While it is evident that NAFLD is a significant risk factor for T2DM, certain conditions promote that risk. In a retrospective study of 12,853 non-diabetic Korean participants, those with any of insulin resistance, overweight/obesity, and steatosis independently doubled the risk of T2DM [21]. However, when these three conditions co-occurred, risk increased 14-fold, suggesting their combined influence on T2DM risk. In a study by Bae et al. [22], participants with IFG and NAFLD showed a 9-fold increased risk for T2DM at 5 years compared with the group without IFG and NAFLD. In addition, there was an additive effect of NAFLD on development of T2DM in individuals with MetS, and the risk for T2DM increased when elevated liver enzymes or increased fibrosis scores were accompanied by NAFLD [23 24 25].
It is apparent that NAFLD is an established risk factor for T2DM. Further, NAFLD resolution attenuates T2DM risk, but when obesity, insulin resistance, or hyperglycemia is combined with NAFLD, T2DM risk significantly increases.

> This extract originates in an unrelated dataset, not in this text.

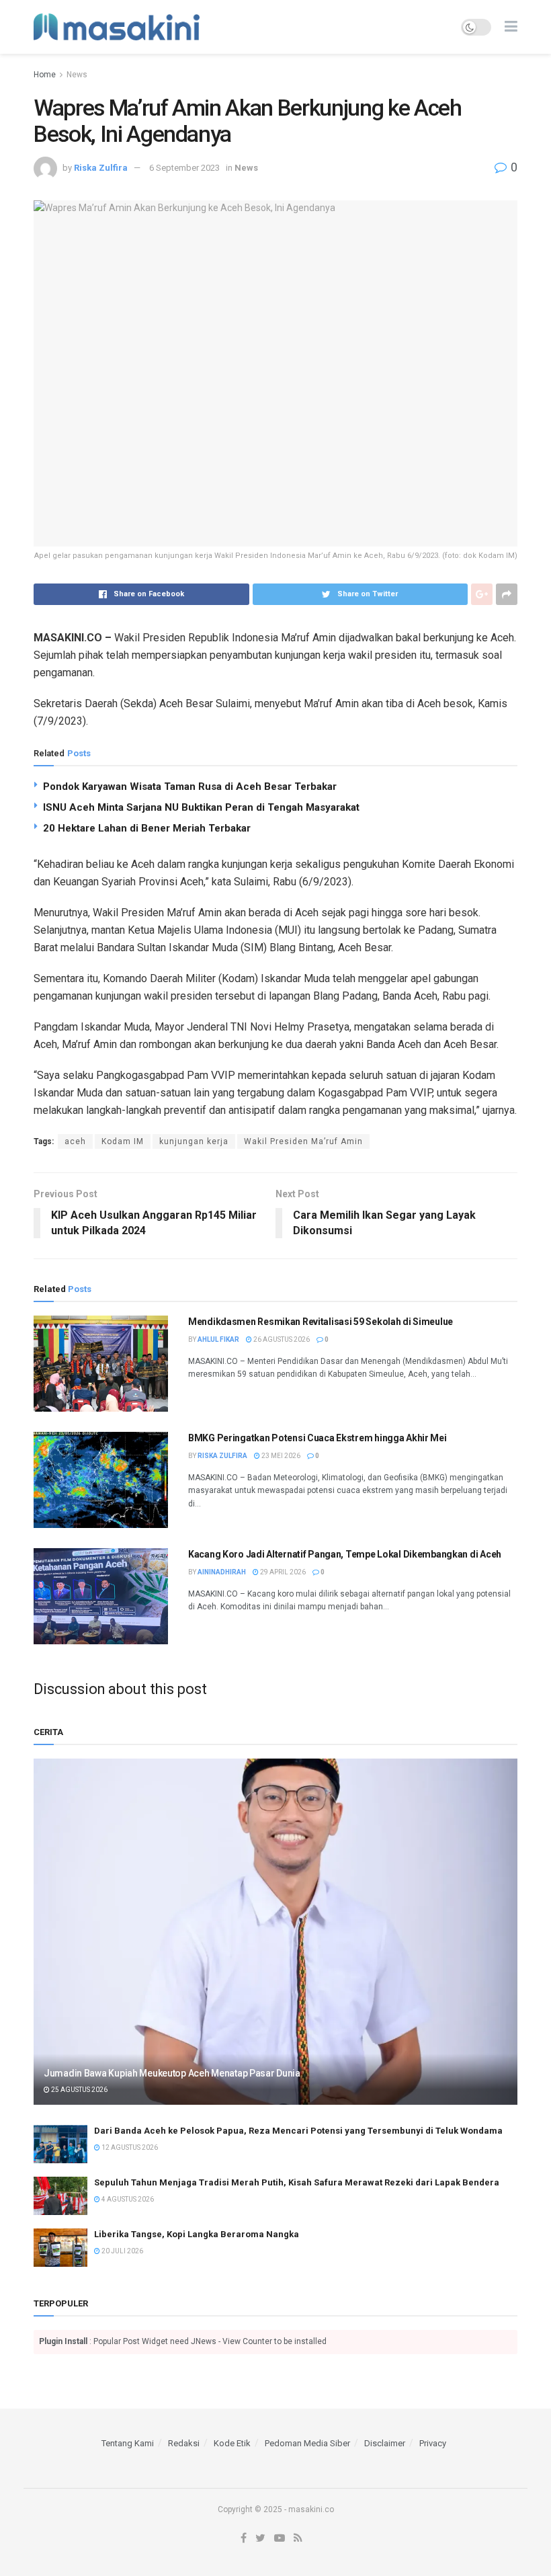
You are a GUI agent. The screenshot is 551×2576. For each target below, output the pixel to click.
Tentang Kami (127, 2443)
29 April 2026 (282, 1572)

T2DM AS A RISK FACTOR FOR NASH AND FIBROSIS

While presence of NAFLD may not predict any clinical abnormalities other than T2DM, progression of NAFLD to NASH or fibrosis, and further development of cirrhosis, is a serious problem. A 10% to 35% of those with normal liver histology progresses to steatosis and 12% to 40% of those with hepatic steatosis progress to steatohepatitis, and up to 15% of patients with NASH are known to progress to cirrhosis [26].
The factors that affect progression of NAFLD to NASH are unknown. One study reports on 129 biopsy-proven subjects with NAFLD that were followed for 13.7 years [27]. Although baseline glycemic status was unknown, 78% of participants at follow-up had diabetes, and insulin resistance was more prominent in those with progressive versus nonprogressive fibrosis, suggesting dysglycemia as a factor for progression to fibrosis. In 1,918 Hong Kong patients with diabetes in whom fibroscan was performed, 17.7% showed significant liver stiffness [28]. In a Rotterdam study of 3,041 participants, those with baseline diabetes and NAFLD showed a significantly higher probability of liver stiffness compared as those without diabetes or NAFLD, and age, diabetes and NAFLD were the factors that aggravated liver stiffness [28 29]. In 108 patients who had two liver biopsies in a median interval of 6.6 years, there was a significantly higher proportion of patients with T2DM among those who progressed to fibrosis compared with those who did not [30]. In one study of biopsy-proven NAFLD patients, the proportion of those with diabetes significantly increased as fibrosis stage worsened from 0 to 4 [31]; and in another study, diabetes was the significant predictor for fibrosis in patients with biopsy-proven NAFLD [32].
Based on these results, Tilg et al. [3] recently suggested a clinical algorithm to screen and manage NAFLD by which patients with NAFLD should be screened for MetS and T2DM and, as patients with T2DM are at very high risk for NAFLD, screening for NAFLD should be performed irrespective of serum liver enzyme levels and elastography should be considered in these patients to detect liver stiffness.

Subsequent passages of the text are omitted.